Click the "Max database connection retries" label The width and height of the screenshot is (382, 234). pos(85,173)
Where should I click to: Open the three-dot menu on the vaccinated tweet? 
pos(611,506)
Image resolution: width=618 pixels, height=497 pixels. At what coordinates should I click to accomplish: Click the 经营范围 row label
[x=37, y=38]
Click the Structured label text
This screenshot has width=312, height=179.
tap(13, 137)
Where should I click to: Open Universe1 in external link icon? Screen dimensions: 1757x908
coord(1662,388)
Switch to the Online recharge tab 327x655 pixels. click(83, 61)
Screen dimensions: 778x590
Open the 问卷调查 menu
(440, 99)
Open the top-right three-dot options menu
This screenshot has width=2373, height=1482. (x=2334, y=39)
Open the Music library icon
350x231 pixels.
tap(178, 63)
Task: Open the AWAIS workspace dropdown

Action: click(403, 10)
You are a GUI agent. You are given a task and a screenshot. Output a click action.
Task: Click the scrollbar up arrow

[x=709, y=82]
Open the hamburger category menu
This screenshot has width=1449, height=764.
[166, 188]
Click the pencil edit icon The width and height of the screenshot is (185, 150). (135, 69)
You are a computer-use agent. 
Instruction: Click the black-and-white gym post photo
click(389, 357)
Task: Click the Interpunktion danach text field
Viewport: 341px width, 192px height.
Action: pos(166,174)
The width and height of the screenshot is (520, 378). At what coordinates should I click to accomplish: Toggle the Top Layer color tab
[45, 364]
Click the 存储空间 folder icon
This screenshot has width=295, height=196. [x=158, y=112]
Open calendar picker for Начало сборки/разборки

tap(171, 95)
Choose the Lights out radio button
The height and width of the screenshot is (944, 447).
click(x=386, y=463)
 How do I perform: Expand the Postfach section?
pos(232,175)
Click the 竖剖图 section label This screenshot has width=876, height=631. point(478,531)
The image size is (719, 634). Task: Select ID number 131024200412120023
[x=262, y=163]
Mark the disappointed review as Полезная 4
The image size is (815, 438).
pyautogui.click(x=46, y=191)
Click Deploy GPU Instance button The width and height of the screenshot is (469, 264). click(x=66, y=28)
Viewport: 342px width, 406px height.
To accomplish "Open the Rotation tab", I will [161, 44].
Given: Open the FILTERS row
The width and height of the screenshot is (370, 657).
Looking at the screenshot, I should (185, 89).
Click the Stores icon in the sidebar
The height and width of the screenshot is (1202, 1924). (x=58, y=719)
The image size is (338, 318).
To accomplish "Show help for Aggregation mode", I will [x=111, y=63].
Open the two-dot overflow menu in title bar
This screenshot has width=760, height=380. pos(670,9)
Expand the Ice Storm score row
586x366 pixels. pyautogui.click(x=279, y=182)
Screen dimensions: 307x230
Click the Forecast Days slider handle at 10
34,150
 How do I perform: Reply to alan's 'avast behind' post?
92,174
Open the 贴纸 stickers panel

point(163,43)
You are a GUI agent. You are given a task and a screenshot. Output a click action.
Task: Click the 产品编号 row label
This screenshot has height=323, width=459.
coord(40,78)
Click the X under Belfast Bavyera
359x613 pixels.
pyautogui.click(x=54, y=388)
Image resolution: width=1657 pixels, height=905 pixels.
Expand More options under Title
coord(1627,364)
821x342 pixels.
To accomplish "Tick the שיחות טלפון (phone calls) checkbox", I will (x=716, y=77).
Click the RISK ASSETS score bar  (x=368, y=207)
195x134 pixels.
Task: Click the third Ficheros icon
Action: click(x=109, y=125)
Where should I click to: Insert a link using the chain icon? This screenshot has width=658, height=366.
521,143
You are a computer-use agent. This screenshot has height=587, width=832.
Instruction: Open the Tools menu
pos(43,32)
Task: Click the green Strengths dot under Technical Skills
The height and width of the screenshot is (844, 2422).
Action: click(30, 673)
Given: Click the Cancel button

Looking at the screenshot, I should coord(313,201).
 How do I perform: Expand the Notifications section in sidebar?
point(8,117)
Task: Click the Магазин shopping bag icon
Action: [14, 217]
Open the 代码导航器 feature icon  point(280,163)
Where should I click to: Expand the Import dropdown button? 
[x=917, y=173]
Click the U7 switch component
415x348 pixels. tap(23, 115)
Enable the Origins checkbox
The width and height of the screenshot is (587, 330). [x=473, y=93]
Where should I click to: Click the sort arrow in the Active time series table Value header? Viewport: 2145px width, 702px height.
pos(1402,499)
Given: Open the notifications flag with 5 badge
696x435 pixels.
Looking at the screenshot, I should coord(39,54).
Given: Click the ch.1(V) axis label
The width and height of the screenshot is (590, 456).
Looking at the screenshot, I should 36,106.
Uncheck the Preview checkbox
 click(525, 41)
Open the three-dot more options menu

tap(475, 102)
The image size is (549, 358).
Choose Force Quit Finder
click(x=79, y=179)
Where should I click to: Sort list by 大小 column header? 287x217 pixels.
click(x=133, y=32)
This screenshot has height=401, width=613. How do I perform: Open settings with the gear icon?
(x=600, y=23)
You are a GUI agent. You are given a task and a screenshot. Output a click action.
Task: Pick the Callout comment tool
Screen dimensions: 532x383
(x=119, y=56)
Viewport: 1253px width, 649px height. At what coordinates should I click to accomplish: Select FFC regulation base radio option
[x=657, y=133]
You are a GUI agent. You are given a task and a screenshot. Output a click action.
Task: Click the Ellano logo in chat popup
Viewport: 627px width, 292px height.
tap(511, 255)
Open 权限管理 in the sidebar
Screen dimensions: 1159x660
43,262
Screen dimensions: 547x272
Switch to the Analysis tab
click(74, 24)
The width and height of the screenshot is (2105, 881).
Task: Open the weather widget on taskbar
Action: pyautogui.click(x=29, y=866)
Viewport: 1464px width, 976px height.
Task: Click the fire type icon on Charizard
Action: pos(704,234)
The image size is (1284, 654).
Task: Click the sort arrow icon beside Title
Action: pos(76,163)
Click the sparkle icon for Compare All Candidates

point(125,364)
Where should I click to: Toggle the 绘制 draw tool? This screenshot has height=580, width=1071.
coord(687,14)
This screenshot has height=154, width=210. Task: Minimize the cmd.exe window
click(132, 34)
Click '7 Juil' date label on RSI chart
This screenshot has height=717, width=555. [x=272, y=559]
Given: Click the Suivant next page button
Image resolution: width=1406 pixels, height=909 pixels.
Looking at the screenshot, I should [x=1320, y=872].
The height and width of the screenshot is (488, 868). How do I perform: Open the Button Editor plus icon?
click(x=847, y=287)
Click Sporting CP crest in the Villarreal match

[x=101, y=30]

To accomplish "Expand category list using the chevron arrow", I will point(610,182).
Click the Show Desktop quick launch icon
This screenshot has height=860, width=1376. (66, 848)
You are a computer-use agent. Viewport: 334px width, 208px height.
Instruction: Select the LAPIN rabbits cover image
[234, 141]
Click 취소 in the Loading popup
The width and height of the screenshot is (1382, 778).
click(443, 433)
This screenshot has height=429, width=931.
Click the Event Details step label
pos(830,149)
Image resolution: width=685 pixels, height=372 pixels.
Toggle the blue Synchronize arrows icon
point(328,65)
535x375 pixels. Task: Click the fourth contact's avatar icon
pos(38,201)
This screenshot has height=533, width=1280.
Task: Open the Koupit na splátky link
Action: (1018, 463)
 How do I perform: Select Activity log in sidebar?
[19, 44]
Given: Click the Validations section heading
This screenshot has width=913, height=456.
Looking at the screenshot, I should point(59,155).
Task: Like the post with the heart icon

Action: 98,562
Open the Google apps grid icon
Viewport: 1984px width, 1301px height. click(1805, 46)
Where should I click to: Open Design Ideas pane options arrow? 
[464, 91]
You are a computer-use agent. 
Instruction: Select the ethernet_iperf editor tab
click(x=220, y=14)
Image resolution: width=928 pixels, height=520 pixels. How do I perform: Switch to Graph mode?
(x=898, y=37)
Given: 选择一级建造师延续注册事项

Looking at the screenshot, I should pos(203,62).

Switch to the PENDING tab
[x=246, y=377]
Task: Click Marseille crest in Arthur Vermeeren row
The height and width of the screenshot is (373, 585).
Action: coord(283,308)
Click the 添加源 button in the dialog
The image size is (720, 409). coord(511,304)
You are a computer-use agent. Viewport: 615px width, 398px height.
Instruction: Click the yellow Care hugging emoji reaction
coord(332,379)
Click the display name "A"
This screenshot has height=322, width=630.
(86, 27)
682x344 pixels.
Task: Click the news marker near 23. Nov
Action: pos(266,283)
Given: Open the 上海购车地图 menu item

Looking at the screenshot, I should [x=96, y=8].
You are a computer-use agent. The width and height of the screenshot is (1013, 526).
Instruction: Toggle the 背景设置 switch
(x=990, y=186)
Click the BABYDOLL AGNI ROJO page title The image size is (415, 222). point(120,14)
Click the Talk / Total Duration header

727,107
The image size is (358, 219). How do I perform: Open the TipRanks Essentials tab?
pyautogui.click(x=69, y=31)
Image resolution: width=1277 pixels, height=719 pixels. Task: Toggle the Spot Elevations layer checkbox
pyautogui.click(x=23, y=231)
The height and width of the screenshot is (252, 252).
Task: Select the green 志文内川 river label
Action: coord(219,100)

WHAT THE EXERCISE ASKS
Extract the entries from the line containing "Screen dimensions: 547x272" through the line containing "Action: pos(76,163)", and reproduce them line for line without any changes.

RESPONSE
Screen dimensions: 547x272
Switch to the Analysis tab
click(74, 24)
The width and height of the screenshot is (2105, 881).
Task: Open the weather widget on taskbar
Action: pyautogui.click(x=29, y=866)
Viewport: 1464px width, 976px height.
Task: Click the fire type icon on Charizard
Action: pos(704,234)
The image size is (1284, 654).
Task: Click the sort arrow icon beside Title
Action: pos(76,163)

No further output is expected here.